Needless to say Camus is in a discourse about existential concerns, not social and historical ones. L'Etranger contrasts exactly these, highlighting I would say the greater power of the individual as locus, that society and history can only be influences and enact themselves through individuals taking up their narratives.

These are different language games. Camus' approach can be more (or less) appealing, but it can't 'win' as being more factual, because that is the wrong language game. Choosing philosophies and thinking about how to live with others is in the domain of metaphorical rather than epistemological truths, of what Foucault and Nietzsche identify as power, through making a success of the lives of people who hold a view.

Camus' paradigm relies on an individuals experience being in some way isolated from the social and historical context. Through accepting absurdity, these influences can no longer be seen as having inevitable causal power, even at the loss of the idea we are fundamentally rational beings.

The private language argument puts the nails in the coffin of this kind of implicit dualism though. We are not disembodied minds, we cannot seperate ourselves, our modes of life, or our symbols and tools of thought, from social and historical influences. Buddhist thought I think deals with this, through a practice of becoming liberated from psychological causation, from karma, but which cannot liberate you from the ripening of previously caused karma, including all the causes and conditions for you to be here at all. But it is a motiveless state, and especially in the Zen tradition you can see examples of how it can be interpreted as direct connection with the absurd, with the confrontation between our absolute need to derive meaning from the world, and it's complete inability to supply it. Buddhist thought is able to reconcile the individual existential view, and social and historical influences, with our deeper freedom, and the meaningless absurd nature of reality. With tools like Seung Sahn's Zen compass, or Nagarjuna's rejecting the view of rejecting views, the ladder is drawn up after us like by Wittgenstein. Truth is not located in axioms or origins or telos' but in structures and practices of use themselves, not simple abstract types but self-referencing strange loops - a ladder is what we use as a ladder, when we do so.

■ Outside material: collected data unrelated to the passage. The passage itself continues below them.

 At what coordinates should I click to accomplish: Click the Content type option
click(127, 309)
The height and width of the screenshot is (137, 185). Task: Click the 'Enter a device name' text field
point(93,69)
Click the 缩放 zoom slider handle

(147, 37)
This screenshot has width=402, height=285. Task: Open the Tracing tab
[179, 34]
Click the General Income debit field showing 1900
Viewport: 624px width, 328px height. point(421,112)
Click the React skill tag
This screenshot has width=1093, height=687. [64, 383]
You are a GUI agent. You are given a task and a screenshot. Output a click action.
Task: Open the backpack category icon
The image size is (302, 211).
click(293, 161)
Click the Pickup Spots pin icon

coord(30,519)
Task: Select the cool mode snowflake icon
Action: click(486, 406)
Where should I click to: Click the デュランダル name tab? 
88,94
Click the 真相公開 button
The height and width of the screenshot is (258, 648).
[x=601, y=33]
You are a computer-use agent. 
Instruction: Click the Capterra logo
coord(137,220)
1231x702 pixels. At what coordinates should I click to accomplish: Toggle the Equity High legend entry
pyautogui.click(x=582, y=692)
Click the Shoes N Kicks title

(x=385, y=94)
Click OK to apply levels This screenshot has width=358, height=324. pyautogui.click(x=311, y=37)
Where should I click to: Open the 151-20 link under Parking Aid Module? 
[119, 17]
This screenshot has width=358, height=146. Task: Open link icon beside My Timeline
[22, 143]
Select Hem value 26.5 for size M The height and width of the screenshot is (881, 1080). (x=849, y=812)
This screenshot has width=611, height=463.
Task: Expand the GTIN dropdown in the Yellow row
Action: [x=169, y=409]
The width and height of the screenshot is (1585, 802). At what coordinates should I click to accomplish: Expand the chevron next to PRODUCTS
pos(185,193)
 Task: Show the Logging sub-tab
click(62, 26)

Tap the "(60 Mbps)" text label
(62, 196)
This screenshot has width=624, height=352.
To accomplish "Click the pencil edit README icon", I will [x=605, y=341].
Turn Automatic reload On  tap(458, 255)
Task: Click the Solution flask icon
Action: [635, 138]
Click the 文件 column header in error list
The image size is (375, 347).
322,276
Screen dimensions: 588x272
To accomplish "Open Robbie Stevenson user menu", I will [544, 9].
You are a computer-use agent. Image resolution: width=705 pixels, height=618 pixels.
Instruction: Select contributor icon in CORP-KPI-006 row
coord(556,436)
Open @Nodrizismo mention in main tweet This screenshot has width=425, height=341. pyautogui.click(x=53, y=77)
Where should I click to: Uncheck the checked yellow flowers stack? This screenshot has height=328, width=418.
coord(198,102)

When you look at how we live together, use evolutionary arguments and observe power relations. When you examine the individual finding the nature of their freedom to act, consider the absurd. But there is always another view, another discourse, a different place to stand which can encompass more. But, some ways of drawing a map highlight different aspects of the territory, whatever works.

  • interesting answer. so: less divergent that i supposed?
    – user35983
    Commented Dec 28, 2018 at 14:59
  • 1
    @confused Engaged with different concerns, and not necessarily in conflict. I think Foucault's is the narrower less flexible view, and deals better with the past than the future. Foucault has already decided meaning is derived from power, before using that definition. That can't encompass experiencing the absurd as meaningful. But evolutionary power dynamics can be one more rock we roll up the hill.
    – CriglCragl
    Commented Dec 28, 2018 at 15:08
  • why do you say that F. is more about the past than the future, are you being dogmatic? does F. address that explicitly at any point?